Chronic inflammation is a major issue in aging. The immune system reacts inappropriately to rising levels of molecular damage, spurred on by the pro-inflammatory signaling of growing numbers of senescent cells, and enters a state of continual overactivation. This broadly disrupts cell and tissue function throughout the body in many ways. Present approaches to reducing inflammation, largely deployed as treatments of autoimmune conditions, involve the brute force sabotage of important inflammatory signaling pathways such as those involving tumor necrosis factors. This can achieve the goal of reducing chronic inflammation, but at the cost of also sabotaging some of the vital work of the immune system in defending against pathogens and destroying errant cells.
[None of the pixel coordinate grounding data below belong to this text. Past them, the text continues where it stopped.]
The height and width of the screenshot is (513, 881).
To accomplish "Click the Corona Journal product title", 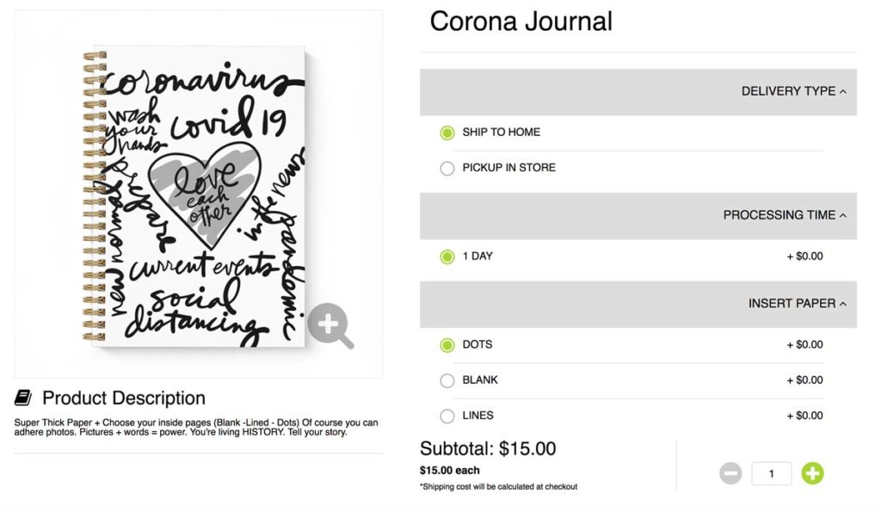I will pos(521,22).
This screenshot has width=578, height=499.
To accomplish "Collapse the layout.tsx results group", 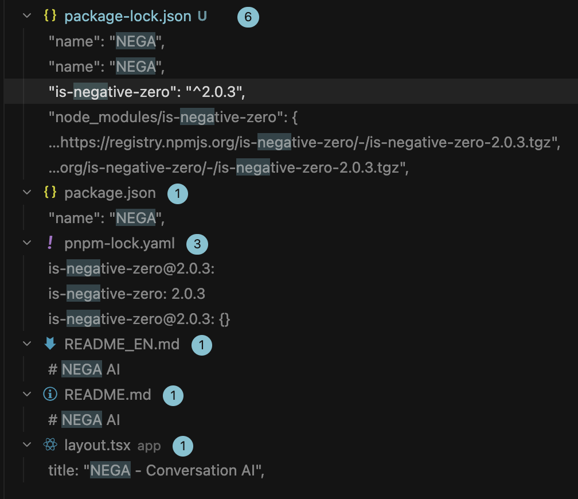I will (26, 445).
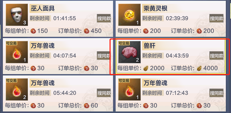Click 万年兽魂 flame icon with 05:44:20 remaining
Screen dimensions: 231x113
pos(17,89)
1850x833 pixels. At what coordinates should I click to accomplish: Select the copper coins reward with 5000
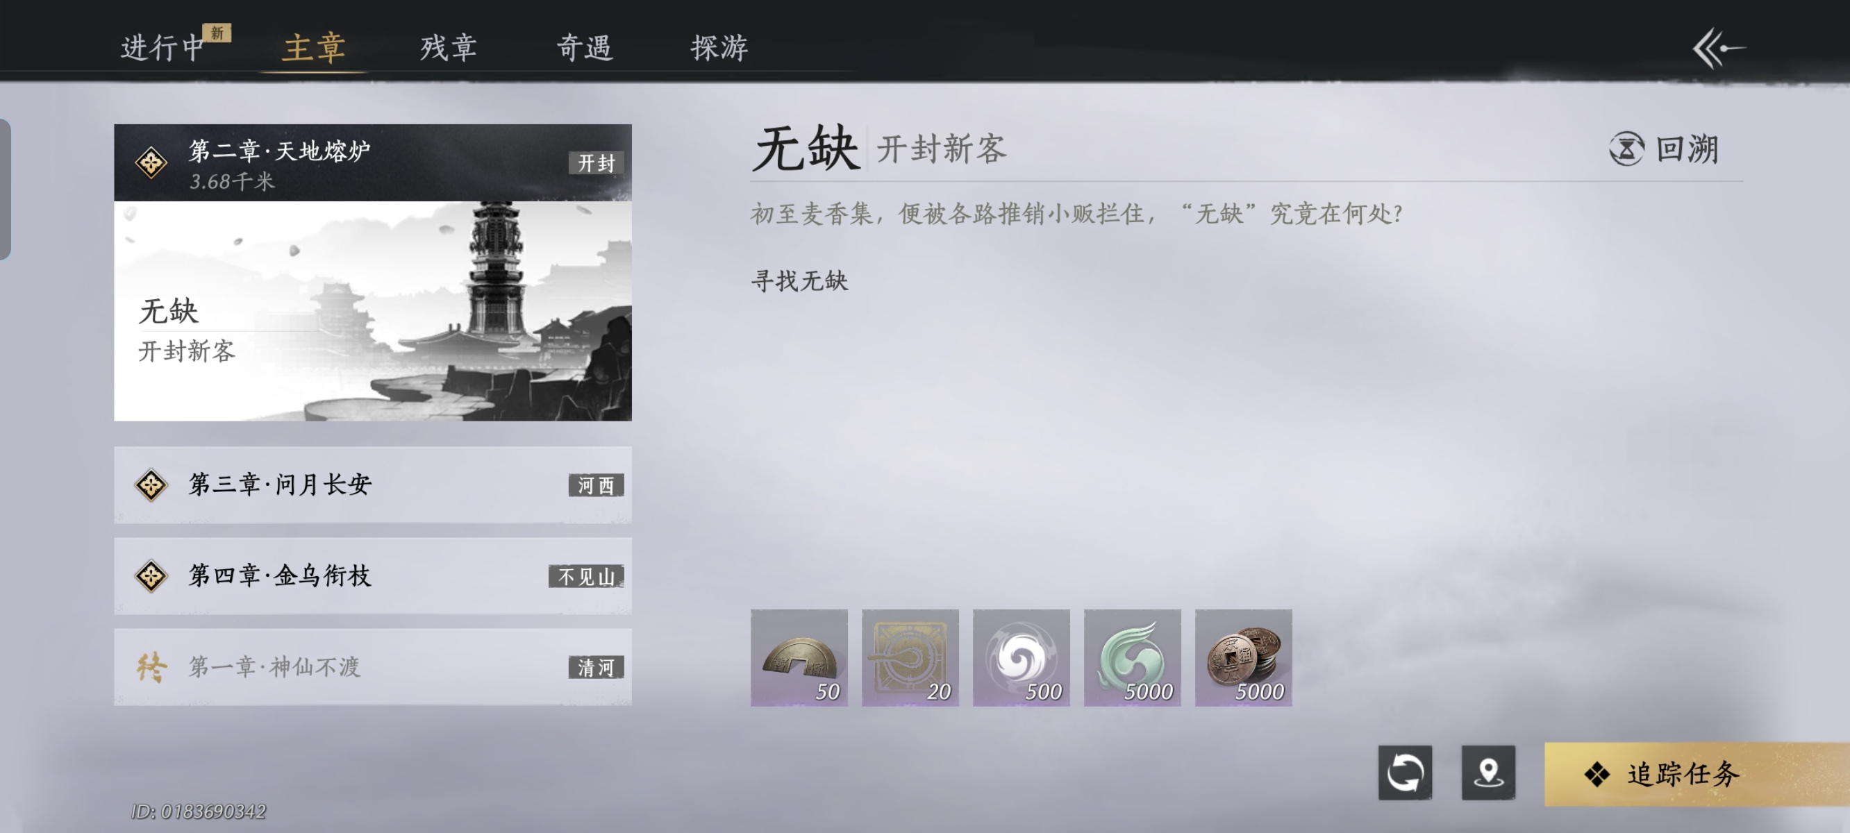(1243, 657)
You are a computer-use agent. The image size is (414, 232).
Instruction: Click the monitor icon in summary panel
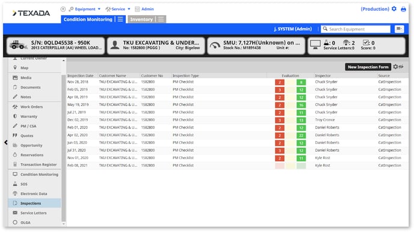click(x=315, y=44)
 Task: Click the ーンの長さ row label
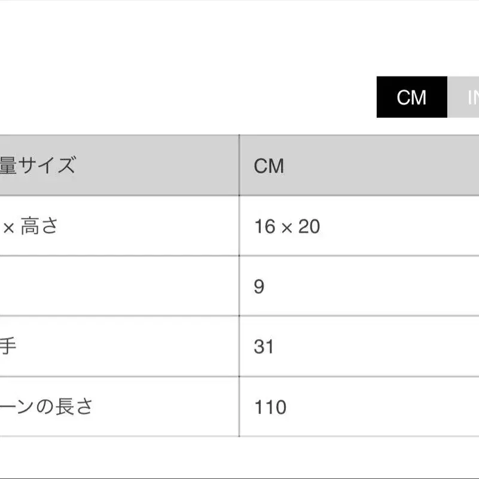[46, 407]
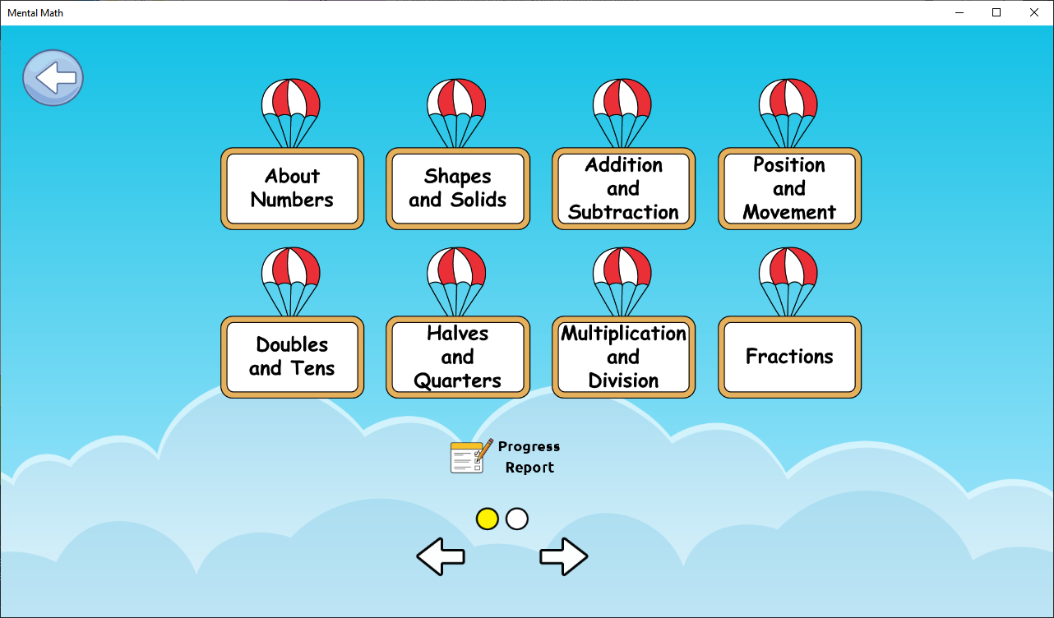Go to previous page with left arrow
Viewport: 1054px width, 618px height.
tap(441, 556)
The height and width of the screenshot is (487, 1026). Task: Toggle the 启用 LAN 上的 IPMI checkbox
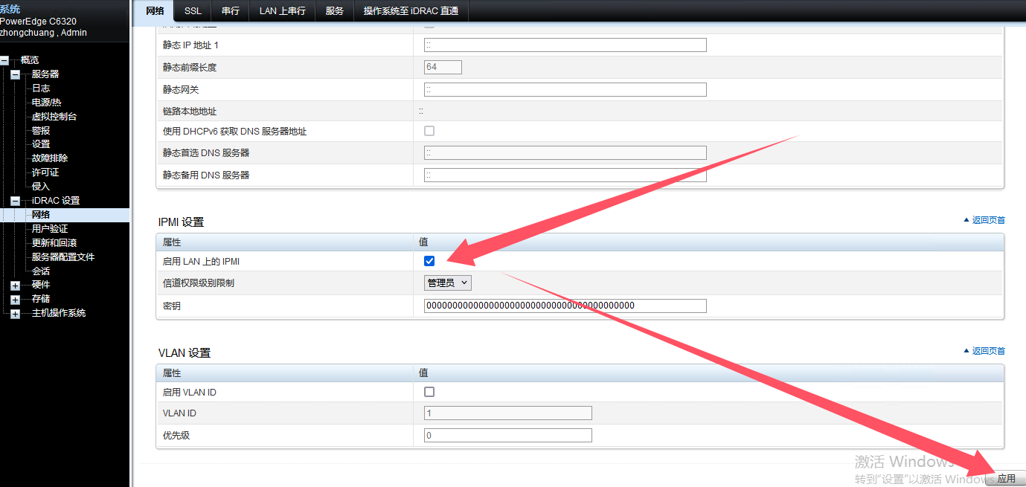pyautogui.click(x=429, y=261)
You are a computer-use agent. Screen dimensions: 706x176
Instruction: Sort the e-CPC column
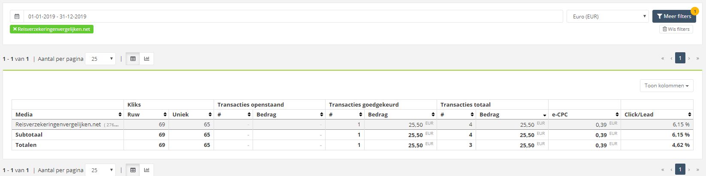pos(617,115)
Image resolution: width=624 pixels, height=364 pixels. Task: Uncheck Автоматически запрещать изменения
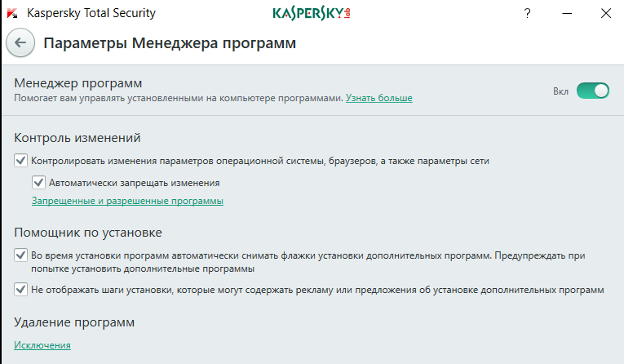point(38,182)
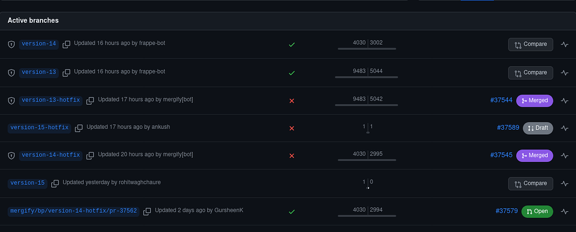
Task: Compare the version-15 branch
Action: [x=530, y=184]
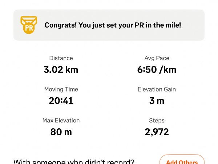Tap the 20:41 moving time value
This screenshot has width=218, height=164.
[61, 101]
Are there similar brute force approaches that can sabotage immune system signaling pathways that are less involved in vital work and more involved in inappropriate overactivation in old age and autoimmunity? That might be the case. The cGAS-STING pathway is attracting a great deal of research interest of late, and may prove to be a better option than tumor necrosis factor interactions, but it is still involved in the detection of pathogens and problematic cells. A better class of approach might be to instead address the causes of inflammation: the senescent cells, the cell damage, the reasons why the signaling environment shifts to be more inflammatory.
The detection of foreign DNA serves as a crucial element of immunity in many organisms. In mammalian cells, this task is contributed in large part by the cyclic GMP-AMP synthase (cGAS)-stimulator of interferon genes (STING) pathway, which has emerged as a critical mechanism for coupling the sensing of DNA to the induction of powerful innate immune defence programmes. Within this pathway, the binding of cGAS to double-stranded DNA (dsDNA) allosterically activates its catalytic activity and leads to the production of 2′3′ cyclic GMP-AMP (cGAMP), a second messenger molecule and potent agonist of STING.
A salient feature of the cGAS-STING pathway, which sets it apart from several other innate immune signalling mechanisms, is that its activation is triggered by a fundamental element of life (namely DNA) and, therefore, lacks any pathogen-specific attributes. For this reason, cGAS recognizes a broad repertoire of DNA species of both foreign and self origin. Today, our understanding of the diverse functions of the cGAS-STING pathway in host immunity has become clearer, and multiple examples highlight the protective effects of this pathway during infection. Recent studies showing that the cGAS-STING system arose from an ancient bacterial anti-phage mechanism underscore this notion.
Growing evidence has indicated, however, that dysregulation of this highly versatile innate immune sensing system can disrupt cellular and organismal homeostasis by fuelling aberrant innate immune responses associated with a number of pathologies. The parameters that dictate host-protective versus pathogenic activity are still being unfolded, but it appears that the intensity and chronicity of cGAS-STING signalling are major determinants in most cases. In light of this, efforts have been undertaken or are still under way to define strategies that allow selective modulation of cGAS-STING activity in various disease settings.
A critical aspect for the future will be to better understand the minimal level of inhibition required for therapeutic benefit. It is possible that strong reduction of the pathway provokes adverse effects in humans by increasing susceptibility to infection. This may be particularly relevant for the treatment of chronic conditions that require repetitive or continuous treatment regimens. Still, the direct targeting of cGAS-STING bears potential benefits over more non-specific and broadly acting anti-cytokine antibodies or compounds targeting key signalling molecules, such as JAK inhibitors or TBK1 inhibitors, as it leaves intact essential compensatory innate immune recognition pathways, most critically the TLR, RIG-like receptor, and inflammasome pathways.